___ PASSAGE SHOWN ___

Text is one of the key elements of any game and you can hardly find any game without it. Be it menu labels, instructions, or score, there are almost always pieces of text. Unfortunately graphics engines like OpenGL do not include text manipulation in their core API. Today start creating our own text rendering system to overcome this problem. This discussion is so long that I have no choice but to break this into parts. Today we only create a simple font. Next day we will discuss how we can use this font to draw text.

Background

There are two main approaches to displaying text in a 3D environment.

Outline fonts

In this method, an actual TrueType or another outline font format is used to create text. Glyphs (characters) in the font are actually converted into a series of polygons, and then rendered just like any other 3D object. This method has some advantages, namely that you can manipulate characters and transform them like any polygon, and you can create 3-dimensional embossed version of the text. However, if the characters are very detailed, your polygons can be large and rendering can take longer (unless you give up the details to some extent).

___

→ REQUIREMENT 1:
Copy the rows of item coordinate data from the very first row through the row containing "pos(1103,26)", including both of those rows.
The passage above and the rows that follow have nothing to do with each other.

___ INPUT RECORDS ___

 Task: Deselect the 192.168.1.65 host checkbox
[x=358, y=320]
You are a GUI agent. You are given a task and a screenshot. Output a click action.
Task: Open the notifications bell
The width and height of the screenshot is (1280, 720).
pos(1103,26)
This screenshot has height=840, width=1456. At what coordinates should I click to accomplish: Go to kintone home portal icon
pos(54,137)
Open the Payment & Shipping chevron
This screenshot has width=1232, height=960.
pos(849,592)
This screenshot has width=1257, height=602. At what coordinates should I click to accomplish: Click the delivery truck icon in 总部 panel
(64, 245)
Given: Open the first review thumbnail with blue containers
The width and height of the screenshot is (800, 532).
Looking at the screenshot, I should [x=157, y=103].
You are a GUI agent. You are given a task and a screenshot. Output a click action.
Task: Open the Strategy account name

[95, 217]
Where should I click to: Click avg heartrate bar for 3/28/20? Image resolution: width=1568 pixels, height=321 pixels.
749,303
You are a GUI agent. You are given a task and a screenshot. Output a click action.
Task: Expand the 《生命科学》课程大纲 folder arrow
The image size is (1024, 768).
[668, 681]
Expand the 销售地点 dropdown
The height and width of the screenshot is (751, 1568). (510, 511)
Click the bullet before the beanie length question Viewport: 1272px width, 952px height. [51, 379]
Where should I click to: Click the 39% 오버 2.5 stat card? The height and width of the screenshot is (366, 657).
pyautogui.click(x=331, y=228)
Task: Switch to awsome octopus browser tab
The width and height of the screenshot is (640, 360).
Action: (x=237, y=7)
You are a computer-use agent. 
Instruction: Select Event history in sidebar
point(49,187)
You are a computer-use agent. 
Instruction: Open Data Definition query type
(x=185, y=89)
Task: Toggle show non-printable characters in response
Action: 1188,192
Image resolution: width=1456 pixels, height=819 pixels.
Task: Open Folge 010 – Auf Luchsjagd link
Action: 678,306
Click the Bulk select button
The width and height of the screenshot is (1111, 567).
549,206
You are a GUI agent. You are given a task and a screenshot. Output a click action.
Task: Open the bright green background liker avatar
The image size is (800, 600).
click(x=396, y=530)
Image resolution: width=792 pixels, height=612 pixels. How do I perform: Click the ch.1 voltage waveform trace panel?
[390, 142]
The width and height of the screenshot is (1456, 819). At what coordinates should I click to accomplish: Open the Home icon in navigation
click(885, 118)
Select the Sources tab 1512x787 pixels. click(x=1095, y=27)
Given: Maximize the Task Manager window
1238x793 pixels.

___

→ REQUIREMENT 2:
Carry on the passage about rendering text in games from its last sentence.

→ WRITTEN RESPONSE 1:
 Task: Deselect the 192.168.1.65 host checkbox
[x=358, y=320]
You are a GUI agent. You are given a task and a screenshot. Output a click action.
Task: Open the notifications bell
The width and height of the screenshot is (1280, 720).
pos(1103,26)

→ WRITTEN RESPONSE 2:
Outline Font
picture attributed to this article

Texture-mapped text

Using this method, glyphs are rendered onto a bitmap, which is later used as a texture to represent text. We talked about texture atlases in day 4. Now imagine an atlas that contains all possible characters of a specific font. Once we load such a texture, we can draw a full text by cutting pieces out of it and drawing them on simple rectangles. This is the basic idea behind this approach.